Stored items
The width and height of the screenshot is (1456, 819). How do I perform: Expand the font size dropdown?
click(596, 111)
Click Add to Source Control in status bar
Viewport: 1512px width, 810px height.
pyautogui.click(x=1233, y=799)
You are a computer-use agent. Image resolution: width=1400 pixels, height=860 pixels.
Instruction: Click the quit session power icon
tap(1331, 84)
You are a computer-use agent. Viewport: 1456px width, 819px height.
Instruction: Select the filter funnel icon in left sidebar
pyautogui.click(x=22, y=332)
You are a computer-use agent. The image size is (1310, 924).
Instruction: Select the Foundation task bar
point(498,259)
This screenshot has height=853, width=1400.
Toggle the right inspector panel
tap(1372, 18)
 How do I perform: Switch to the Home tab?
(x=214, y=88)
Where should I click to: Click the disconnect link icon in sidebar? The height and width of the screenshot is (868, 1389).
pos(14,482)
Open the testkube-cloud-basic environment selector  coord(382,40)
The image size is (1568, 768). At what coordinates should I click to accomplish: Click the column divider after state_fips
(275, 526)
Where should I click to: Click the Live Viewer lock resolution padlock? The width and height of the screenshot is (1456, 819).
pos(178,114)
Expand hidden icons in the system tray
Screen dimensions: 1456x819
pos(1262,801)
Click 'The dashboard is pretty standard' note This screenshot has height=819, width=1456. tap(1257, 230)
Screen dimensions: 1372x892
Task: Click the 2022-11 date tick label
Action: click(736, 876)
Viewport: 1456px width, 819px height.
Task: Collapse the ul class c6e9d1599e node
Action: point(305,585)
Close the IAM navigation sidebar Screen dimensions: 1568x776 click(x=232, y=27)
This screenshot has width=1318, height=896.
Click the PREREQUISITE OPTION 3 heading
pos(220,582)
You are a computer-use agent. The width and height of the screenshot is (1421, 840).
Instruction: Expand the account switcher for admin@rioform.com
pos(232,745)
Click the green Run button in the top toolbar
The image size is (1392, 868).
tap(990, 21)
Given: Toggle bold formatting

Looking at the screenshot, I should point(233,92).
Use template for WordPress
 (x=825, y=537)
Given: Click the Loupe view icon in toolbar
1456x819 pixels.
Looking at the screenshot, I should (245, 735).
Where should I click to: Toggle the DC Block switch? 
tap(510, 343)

What is required
Could you copy every line from the records that mentions the word "toolbar"?

Answer for the task
Click the green Run button in the top toolbar
Given: Click the Loupe view icon in toolbar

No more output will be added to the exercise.